▽

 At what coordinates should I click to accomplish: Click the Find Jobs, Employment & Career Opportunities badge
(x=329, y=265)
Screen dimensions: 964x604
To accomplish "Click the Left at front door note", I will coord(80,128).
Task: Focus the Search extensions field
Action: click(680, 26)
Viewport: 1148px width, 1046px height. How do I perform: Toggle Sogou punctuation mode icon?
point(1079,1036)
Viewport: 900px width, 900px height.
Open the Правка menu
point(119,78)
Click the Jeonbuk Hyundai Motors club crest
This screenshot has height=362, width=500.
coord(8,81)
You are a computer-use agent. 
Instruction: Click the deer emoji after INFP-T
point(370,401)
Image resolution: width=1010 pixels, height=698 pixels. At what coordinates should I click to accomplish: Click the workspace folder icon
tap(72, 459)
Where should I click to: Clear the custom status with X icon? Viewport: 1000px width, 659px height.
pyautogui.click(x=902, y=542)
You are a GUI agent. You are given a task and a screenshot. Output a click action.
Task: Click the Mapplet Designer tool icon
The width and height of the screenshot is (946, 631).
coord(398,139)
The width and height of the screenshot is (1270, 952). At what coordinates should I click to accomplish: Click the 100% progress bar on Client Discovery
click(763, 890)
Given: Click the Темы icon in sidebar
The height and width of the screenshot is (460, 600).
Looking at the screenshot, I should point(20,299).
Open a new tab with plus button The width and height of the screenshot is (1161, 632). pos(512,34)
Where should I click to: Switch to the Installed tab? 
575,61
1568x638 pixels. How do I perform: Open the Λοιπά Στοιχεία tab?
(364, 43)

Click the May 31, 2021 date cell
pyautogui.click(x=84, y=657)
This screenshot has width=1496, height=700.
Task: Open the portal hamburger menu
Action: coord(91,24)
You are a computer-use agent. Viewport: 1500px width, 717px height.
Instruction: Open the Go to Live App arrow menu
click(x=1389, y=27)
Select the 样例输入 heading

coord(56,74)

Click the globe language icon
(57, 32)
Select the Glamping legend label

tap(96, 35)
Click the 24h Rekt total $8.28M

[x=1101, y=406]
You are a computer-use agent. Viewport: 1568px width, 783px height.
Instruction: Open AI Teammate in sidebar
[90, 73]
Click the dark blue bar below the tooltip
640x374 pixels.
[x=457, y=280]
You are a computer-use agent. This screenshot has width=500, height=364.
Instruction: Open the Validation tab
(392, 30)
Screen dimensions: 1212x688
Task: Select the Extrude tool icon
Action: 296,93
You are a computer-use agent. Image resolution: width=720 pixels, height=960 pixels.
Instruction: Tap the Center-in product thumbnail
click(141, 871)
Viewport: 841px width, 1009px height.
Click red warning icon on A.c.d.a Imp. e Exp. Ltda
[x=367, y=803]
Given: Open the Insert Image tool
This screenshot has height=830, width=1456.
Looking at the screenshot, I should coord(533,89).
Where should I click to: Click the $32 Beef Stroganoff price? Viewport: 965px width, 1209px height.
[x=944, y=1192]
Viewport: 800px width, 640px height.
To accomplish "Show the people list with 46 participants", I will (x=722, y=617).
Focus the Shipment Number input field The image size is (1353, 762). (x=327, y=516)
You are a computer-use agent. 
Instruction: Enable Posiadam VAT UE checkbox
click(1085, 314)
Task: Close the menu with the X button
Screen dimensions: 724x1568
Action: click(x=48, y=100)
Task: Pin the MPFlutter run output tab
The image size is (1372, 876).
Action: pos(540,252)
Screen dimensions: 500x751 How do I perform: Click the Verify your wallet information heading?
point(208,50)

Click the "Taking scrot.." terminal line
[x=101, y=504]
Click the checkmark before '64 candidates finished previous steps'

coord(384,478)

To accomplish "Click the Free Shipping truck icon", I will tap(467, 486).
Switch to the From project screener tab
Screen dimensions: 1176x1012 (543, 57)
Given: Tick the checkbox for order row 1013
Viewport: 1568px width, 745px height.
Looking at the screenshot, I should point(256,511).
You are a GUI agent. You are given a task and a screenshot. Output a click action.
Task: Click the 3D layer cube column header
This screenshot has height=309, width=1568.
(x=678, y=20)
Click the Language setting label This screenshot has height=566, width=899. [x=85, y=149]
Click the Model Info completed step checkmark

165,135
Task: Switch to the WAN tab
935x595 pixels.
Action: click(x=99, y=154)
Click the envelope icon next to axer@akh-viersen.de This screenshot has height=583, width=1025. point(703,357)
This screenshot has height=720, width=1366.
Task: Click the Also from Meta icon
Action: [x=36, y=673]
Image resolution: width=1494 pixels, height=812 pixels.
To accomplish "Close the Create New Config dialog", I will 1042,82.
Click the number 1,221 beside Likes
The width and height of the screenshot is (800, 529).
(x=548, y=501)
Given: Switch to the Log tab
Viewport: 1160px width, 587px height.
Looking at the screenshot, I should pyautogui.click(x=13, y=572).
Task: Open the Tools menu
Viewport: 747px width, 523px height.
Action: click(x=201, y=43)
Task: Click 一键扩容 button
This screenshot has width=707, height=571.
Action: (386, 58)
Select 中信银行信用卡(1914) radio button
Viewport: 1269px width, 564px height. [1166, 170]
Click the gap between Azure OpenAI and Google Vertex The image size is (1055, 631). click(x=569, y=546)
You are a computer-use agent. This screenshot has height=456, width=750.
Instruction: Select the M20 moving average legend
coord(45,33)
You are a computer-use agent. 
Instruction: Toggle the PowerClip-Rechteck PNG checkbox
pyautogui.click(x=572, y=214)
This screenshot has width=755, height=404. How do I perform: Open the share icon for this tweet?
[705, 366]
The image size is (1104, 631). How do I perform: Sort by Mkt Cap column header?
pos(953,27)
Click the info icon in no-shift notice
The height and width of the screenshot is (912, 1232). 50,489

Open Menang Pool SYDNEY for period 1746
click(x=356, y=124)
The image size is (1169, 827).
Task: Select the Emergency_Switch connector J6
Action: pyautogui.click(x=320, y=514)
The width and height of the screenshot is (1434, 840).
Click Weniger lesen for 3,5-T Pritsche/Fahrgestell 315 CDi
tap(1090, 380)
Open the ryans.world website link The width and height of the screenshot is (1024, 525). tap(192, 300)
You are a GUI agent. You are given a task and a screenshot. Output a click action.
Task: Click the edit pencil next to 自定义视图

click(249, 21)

△

WORK INSTRUCTIONS:
Print out the data exactly once more.

RESPONSE TO THE TASK:
 At what coordinates should I click to accomplish: Click the Find Jobs, Employment & Career Opportunities badge
(x=329, y=265)
Screen dimensions: 964x604
To accomplish "Click the Left at front door note", I will coord(80,128).
Task: Focus the Search extensions field
Action: click(680, 26)
Viewport: 1148px width, 1046px height. How do I perform: Toggle Sogou punctuation mode icon?
point(1079,1036)
Viewport: 900px width, 900px height.
Open the Правка menu
point(119,78)
Click the Jeonbuk Hyundai Motors club crest
This screenshot has height=362, width=500.
coord(8,81)
You are a computer-use agent. 
Instruction: Click the deer emoji after INFP-T
point(370,401)
Image resolution: width=1010 pixels, height=698 pixels. At what coordinates should I click to accomplish: Click the workspace folder icon
tap(72, 459)
Where should I click to: Clear the custom status with X icon? Viewport: 1000px width, 659px height.
pyautogui.click(x=902, y=542)
You are a GUI agent. You are given a task and a screenshot. Output a click action.
Task: Click the Mapplet Designer tool icon
The width and height of the screenshot is (946, 631).
coord(398,139)
The width and height of the screenshot is (1270, 952). At what coordinates should I click to accomplish: Click the 100% progress bar on Client Discovery
click(763, 890)
Given: Click the Темы icon in sidebar
The height and width of the screenshot is (460, 600).
Looking at the screenshot, I should point(20,299).
Open a new tab with plus button The width and height of the screenshot is (1161, 632). pos(512,34)
Where should I click to: Switch to the Installed tab? 
575,61
1568x638 pixels. How do I perform: Open the Λοιπά Στοιχεία tab?
(364, 43)

Click the May 31, 2021 date cell
pyautogui.click(x=84, y=657)
This screenshot has width=1496, height=700.
Task: Open the portal hamburger menu
Action: coord(91,24)
You are a computer-use agent. Viewport: 1500px width, 717px height.
Instruction: Open the Go to Live App arrow menu
click(x=1389, y=27)
Select the 样例输入 heading

coord(56,74)

Click the globe language icon
(57, 32)
Select the Glamping legend label

tap(96, 35)
Click the 24h Rekt total $8.28M

[x=1101, y=406]
You are a computer-use agent. Viewport: 1568px width, 783px height.
Instruction: Open AI Teammate in sidebar
[90, 73]
Click the dark blue bar below the tooltip
640x374 pixels.
[x=457, y=280]
You are a computer-use agent. This screenshot has width=500, height=364.
Instruction: Open the Validation tab
(392, 30)
Screen dimensions: 1212x688
Task: Select the Extrude tool icon
Action: 296,93
You are a computer-use agent. Image resolution: width=720 pixels, height=960 pixels.
Instruction: Tap the Center-in product thumbnail
click(141, 871)
Viewport: 841px width, 1009px height.
Click red warning icon on A.c.d.a Imp. e Exp. Ltda
[x=367, y=803]
Given: Open the Insert Image tool
This screenshot has height=830, width=1456.
Looking at the screenshot, I should coord(533,89).
Where should I click to: Click the $32 Beef Stroganoff price? Viewport: 965px width, 1209px height.
[x=944, y=1192]
Viewport: 800px width, 640px height.
To accomplish "Show the people list with 46 participants", I will (x=722, y=617).
Focus the Shipment Number input field The image size is (1353, 762). (x=327, y=516)
You are a computer-use agent. 
Instruction: Enable Posiadam VAT UE checkbox
click(1085, 314)
Task: Close the menu with the X button
Screen dimensions: 724x1568
Action: click(x=48, y=100)
Task: Pin the MPFlutter run output tab
The image size is (1372, 876).
Action: pos(540,252)
Screen dimensions: 500x751 How do I perform: Click the Verify your wallet information heading?
point(208,50)

Click the "Taking scrot.." terminal line
[x=101, y=504]
Click the checkmark before '64 candidates finished previous steps'

coord(384,478)

To accomplish "Click the Free Shipping truck icon", I will tap(467, 486).
Switch to the From project screener tab
Screen dimensions: 1176x1012 (543, 57)
Given: Tick the checkbox for order row 1013
Viewport: 1568px width, 745px height.
Looking at the screenshot, I should point(256,511).
You are a GUI agent. You are given a task and a screenshot. Output a click action.
Task: Click the 3D layer cube column header
This screenshot has height=309, width=1568.
(x=678, y=20)
Click the Language setting label This screenshot has height=566, width=899. [x=85, y=149]
Click the Model Info completed step checkmark

165,135
Task: Switch to the WAN tab
935x595 pixels.
Action: click(x=99, y=154)
Click the envelope icon next to axer@akh-viersen.de This screenshot has height=583, width=1025. point(703,357)
This screenshot has height=720, width=1366.
Task: Click the Also from Meta icon
Action: [x=36, y=673]
Image resolution: width=1494 pixels, height=812 pixels.
To accomplish "Close the Create New Config dialog", I will 1042,82.
Click the number 1,221 beside Likes
The width and height of the screenshot is (800, 529).
(x=548, y=501)
Given: Switch to the Log tab
Viewport: 1160px width, 587px height.
Looking at the screenshot, I should pyautogui.click(x=13, y=572).
Task: Open the Tools menu
Viewport: 747px width, 523px height.
Action: click(x=201, y=43)
Task: Click 一键扩容 button
This screenshot has width=707, height=571.
Action: (386, 58)
Select 中信银行信用卡(1914) radio button
Viewport: 1269px width, 564px height. [1166, 170]
Click the gap between Azure OpenAI and Google Vertex The image size is (1055, 631). click(x=569, y=546)
You are a computer-use agent. This screenshot has height=456, width=750.
Instruction: Select the M20 moving average legend
coord(45,33)
You are a computer-use agent. 
Instruction: Toggle the PowerClip-Rechteck PNG checkbox
pyautogui.click(x=572, y=214)
This screenshot has width=755, height=404. How do I perform: Open the share icon for this tweet?
[705, 366]
The image size is (1104, 631). How do I perform: Sort by Mkt Cap column header?
pos(953,27)
Click the info icon in no-shift notice
The height and width of the screenshot is (912, 1232). 50,489

Open Menang Pool SYDNEY for period 1746
click(x=356, y=124)
The image size is (1169, 827).
Task: Select the Emergency_Switch connector J6
Action: pyautogui.click(x=320, y=514)
The width and height of the screenshot is (1434, 840).
Click Weniger lesen for 3,5-T Pritsche/Fahrgestell 315 CDi
tap(1090, 380)
Open the ryans.world website link The width and height of the screenshot is (1024, 525). tap(192, 300)
You are a GUI agent. You are given a task and a screenshot. Output a click action.
Task: Click the edit pencil next to 自定义视图

click(249, 21)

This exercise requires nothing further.